WHO AM I? PART 1
More than what I do with my dick!
So where to start with this seemingly important project called “HIV prevention” in the face of today’s realities? Defining just who you are addressing the prevention message to I suppose might be helpful. If you want to get a message across it is helpful that those for whom it is meant know they are being addressed! This particular dilemma in regards to homosexuals at risk for AIDS has taken an interesting turn in the last decade with the incorporation of the phrase “men who have sex with men (MSM)”. This phrase I think was cooked up at the CDC by a bunch of folks with not enough to do! I currently have contact with a significant number of homosexual men newly infected with HIV from various races and many from the under-class. I have yet to have one of them identify himself as “a man who has sex with men”.
Perhaps I rant too much about this point, but I can only blame the lesbian feminists who so influenced me in the 70’s (Thanks Carol and Karen!). Their message was quite clear on this matter and it was essentially that you give someone else tremendous power over you if you allow them to identify you with terms they choose.
Another piece of personal experience that makes me very distrustful of phrases such as “not gay identified”, which I feel to be nothing more than unexamined PC crap, is my work for many years with many men of color and my discovery of their very significant homosexual identities, and obviously “gay” may not be the right word here either. Though it did not always look familiar to me at first glance, being very white and middle class as I am, I have learned to recognize and appreciate the rich components of “otherness” in brothers of color and to see and recognize many common themes , behaviors, expressions and world views common to all homosexual peoples. Many men of color have biological family close at hand which makes a public and easily shared queer persona difficult and they also frequently experience issues of discrimination based on their race so why go looking for one more reason to get shit on.

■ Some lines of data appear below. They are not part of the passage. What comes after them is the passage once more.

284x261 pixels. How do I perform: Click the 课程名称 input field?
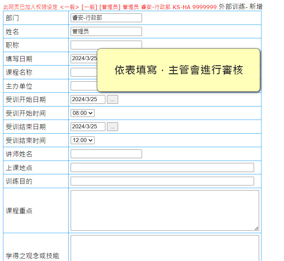83,72
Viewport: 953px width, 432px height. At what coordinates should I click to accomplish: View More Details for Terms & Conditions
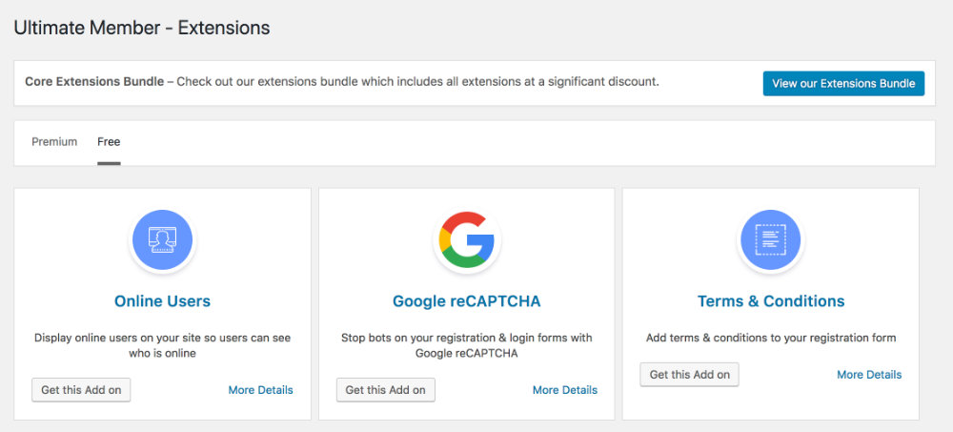[869, 375]
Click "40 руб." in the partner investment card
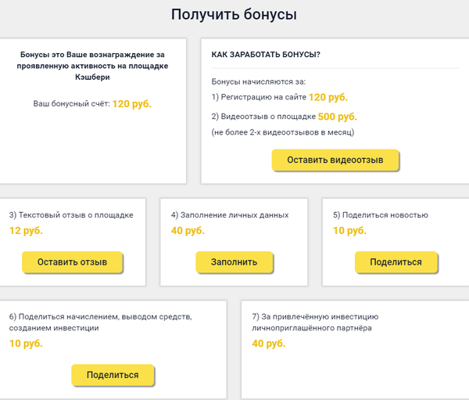The width and height of the screenshot is (469, 400). coord(269,344)
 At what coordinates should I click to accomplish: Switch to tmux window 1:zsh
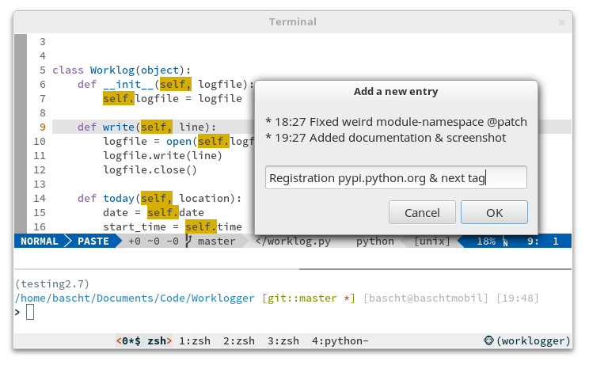click(x=195, y=341)
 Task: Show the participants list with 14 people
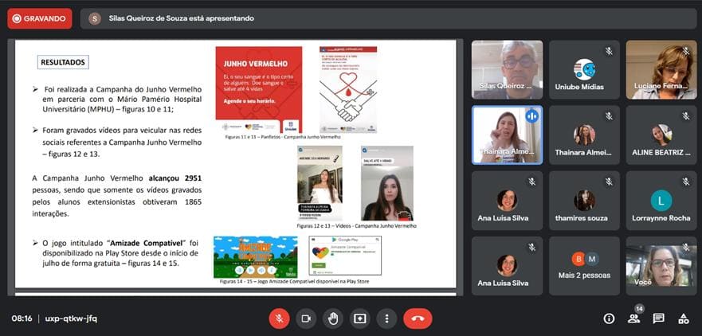pyautogui.click(x=634, y=318)
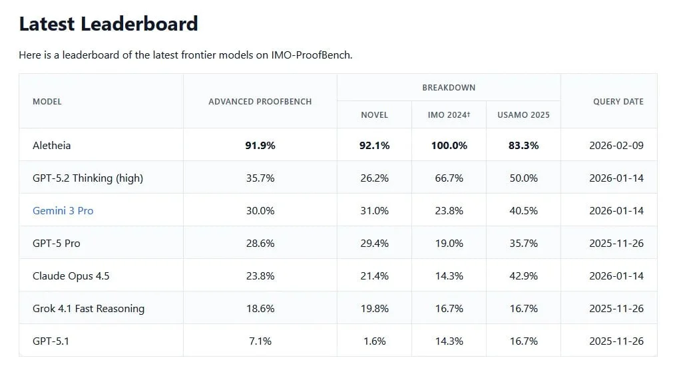Select the USAMO 2025 column header
The height and width of the screenshot is (376, 675).
pos(523,115)
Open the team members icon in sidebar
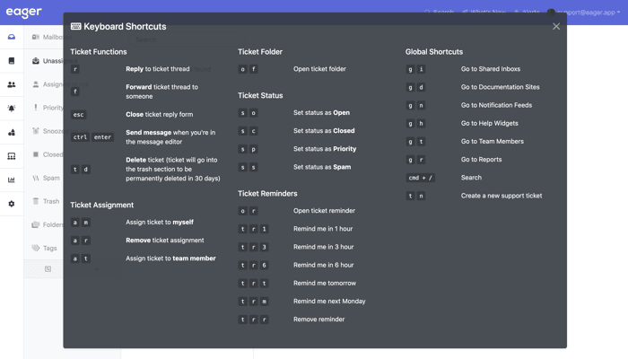 point(12,84)
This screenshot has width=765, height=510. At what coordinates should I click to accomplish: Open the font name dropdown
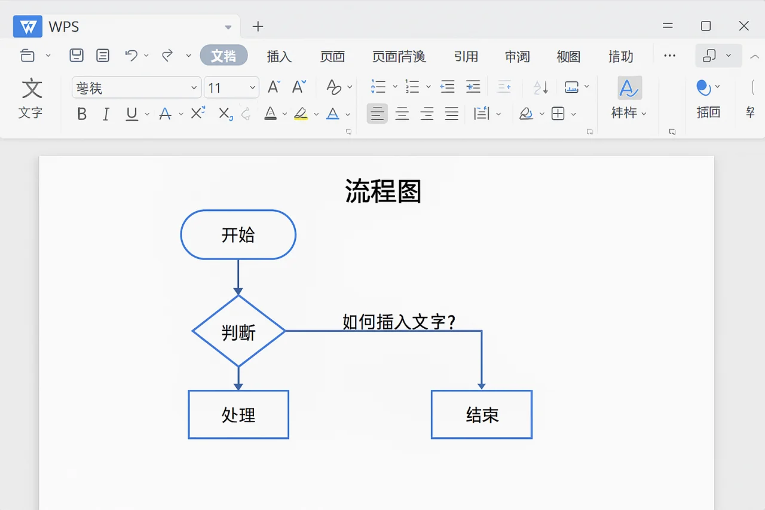coord(195,87)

However, the universal homosexual experiences of social isolation and gender role nonconformance were always there and very impacting for the individual, if I only took the time to look. These shared experiences either lead to an early suicide or most frequently fuel integration into some sort of queer sub-culture, unfortunately often primarily sexual in nature, since we are constantly told the only difference between them and us is what we do in bed. This is not much encouragement or support to explore more depth to the strong inclination of “otherness” that pre-occupies our every waking moment after about age 7!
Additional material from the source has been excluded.